Güncelleme Tarihi:
Hedefleri hep daha iyisi olan İsmail Balaban, yağlı güreş organizasyonlarının favori isimleri arasında yer alıyor. Katıldığı organizasyonlarda final etabına adını yazdırmayı başaran İsmail Balaban, hakkında merak edilenlere cevap verdi. İşte, İsmail Balaban hakkında detaylı bilgiler
14-15 Temmuz 2018 tarihlerinde organize edilen 657. Kırkpınar Yağlı Güreşleri esnasında İsmail Balaban'la gerçekleştirilen röportajda, deneyimli pehlivan hakkında merak edilenleri anlattı. Çok çalıştığını belirten Balaban, “Güreş hayatımı değiştirdi. Maddi imkansızlıklardan dolayı liseyi bırakmıştım. Şimdi ise yüksek lisans okuyorum” dedi ve ekledi: “Birçok hedefim var. Bu sene çok kritik. Kazanırsam daimi altın kemer için büyük bir adım atmış olacağım. Kazanmayı çok istiyorum.”
Kırkpınar'ın son başpehlivanısın. Bu sene de kazanırsan gelecek sene altın kemer için avantaj yakalayacaksın. Bu üstünde bir baskı oluşturuyor mu? Ne hissediyorsun?
Geçtiğimiz yıl birinci oldum. Bu yıl da hedefim tekrar altın kemeri kuşanmak. Altın kemerin daimi sahibi olabilmek için bu sene çok önemli. 3 yıl aralıksız birinci olmak ve Antalya’ya getirmek istiyorum. İlk hedefim bu. İyi çalıştık, sıkı hazırlandık.
Önceki yıllara göre ne değişti kariyerinde? Artık katıldığı tüm organizasyonlarda birincilik hedefleyen bir İsmail Balaban var. Bu seneye de iyi başladın. Tecrübeye bağlayabilir misin tüm bu olanları?

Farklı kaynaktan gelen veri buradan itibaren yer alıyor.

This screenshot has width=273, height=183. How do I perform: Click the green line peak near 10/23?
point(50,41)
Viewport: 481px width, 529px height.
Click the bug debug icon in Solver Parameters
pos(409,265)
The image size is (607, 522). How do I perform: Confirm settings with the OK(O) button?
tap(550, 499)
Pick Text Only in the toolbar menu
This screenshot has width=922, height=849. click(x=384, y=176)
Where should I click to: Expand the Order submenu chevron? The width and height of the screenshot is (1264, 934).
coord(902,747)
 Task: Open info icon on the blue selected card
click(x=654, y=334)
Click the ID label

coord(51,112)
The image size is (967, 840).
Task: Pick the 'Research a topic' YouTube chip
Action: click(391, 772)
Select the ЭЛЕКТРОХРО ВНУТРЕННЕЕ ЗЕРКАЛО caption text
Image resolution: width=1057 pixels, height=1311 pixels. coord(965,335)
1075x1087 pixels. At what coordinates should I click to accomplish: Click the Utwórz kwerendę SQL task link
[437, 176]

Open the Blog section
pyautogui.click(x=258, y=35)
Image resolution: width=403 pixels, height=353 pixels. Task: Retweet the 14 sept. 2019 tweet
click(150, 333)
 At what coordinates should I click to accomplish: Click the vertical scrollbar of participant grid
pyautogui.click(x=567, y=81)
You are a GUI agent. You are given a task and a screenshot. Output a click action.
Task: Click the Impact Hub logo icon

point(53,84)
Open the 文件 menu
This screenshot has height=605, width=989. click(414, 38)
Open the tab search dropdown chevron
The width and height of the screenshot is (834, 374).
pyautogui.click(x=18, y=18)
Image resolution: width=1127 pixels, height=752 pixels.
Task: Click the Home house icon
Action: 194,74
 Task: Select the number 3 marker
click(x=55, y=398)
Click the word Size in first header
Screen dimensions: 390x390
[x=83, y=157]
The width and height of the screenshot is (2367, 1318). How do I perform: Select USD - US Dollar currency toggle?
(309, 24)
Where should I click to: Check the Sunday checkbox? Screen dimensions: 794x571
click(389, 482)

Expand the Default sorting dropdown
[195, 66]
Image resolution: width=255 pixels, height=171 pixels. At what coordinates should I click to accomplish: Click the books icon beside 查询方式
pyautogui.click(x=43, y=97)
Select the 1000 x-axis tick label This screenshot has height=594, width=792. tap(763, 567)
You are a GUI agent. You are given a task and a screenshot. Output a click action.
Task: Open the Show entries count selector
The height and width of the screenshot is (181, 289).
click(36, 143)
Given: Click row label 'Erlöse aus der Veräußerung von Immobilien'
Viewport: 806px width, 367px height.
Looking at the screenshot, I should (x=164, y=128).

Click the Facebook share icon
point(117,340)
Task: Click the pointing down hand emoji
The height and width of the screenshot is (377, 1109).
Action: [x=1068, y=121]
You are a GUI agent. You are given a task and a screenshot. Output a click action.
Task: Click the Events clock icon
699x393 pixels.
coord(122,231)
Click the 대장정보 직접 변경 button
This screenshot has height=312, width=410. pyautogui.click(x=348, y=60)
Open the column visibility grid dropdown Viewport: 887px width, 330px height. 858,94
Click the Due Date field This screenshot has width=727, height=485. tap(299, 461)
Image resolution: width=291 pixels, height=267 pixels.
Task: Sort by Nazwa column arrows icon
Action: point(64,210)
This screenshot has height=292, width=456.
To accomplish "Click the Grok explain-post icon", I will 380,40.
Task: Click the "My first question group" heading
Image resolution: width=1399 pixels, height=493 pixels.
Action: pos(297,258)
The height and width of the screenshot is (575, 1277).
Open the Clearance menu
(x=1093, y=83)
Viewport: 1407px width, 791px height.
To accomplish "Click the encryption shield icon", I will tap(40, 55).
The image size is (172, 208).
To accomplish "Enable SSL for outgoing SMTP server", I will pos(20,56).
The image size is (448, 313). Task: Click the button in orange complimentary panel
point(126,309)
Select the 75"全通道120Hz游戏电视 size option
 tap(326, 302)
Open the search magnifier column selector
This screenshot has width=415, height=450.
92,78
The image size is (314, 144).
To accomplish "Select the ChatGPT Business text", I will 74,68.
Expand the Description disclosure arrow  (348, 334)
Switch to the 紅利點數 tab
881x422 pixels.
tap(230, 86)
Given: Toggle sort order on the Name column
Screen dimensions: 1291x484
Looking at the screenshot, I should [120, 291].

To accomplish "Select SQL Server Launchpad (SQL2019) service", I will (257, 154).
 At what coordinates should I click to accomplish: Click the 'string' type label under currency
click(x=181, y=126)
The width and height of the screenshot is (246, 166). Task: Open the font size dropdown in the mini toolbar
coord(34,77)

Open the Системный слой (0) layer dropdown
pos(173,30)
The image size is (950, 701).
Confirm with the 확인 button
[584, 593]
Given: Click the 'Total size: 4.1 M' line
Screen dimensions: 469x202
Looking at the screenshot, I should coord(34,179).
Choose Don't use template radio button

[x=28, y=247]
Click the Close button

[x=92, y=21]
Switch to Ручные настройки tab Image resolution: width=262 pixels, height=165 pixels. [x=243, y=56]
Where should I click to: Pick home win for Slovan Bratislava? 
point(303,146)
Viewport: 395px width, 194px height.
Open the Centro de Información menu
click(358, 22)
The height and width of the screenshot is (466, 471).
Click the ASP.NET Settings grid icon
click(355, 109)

Zaten başpehlivanlığa ilk katıldığım sene birinci oldum. Sonrasında ikinci ve üçüncü olarak devam ettim. Geçen sene de ilk sırayı aldım. İnsanlardaki beklenti zamanla o kadar artıyor ki. Ben de bunları karşılamaya çalışıyorum. Daha fazla çalışıyorum, çabalıyorum. Mesai harcıyorum.
En unutamadığın finalin hangisiydi?
Kırkpınar’da 3 kez finale çıktım. Alt boylarda da finallerim var. Hiçbirini unutamıyorum. Çok ayrı, çok güzel tecrübelerdi. 2014’de finalde Fatih Atlı’ya yenilmiştim. İkinci yılımda kazanabilecekken yenildim ve benim için gerçekten zor bir andı. Çok üzülmüştüm, ağlamıştım üzüntüden. Finale kadar geliyorsun, bir yıl önce kazanmışsın ama bir anda kaybediyorsun. Yenmek de yenilmek de güreşin içinde var ama dediğim gibi 2014’ü hiç unutamadım.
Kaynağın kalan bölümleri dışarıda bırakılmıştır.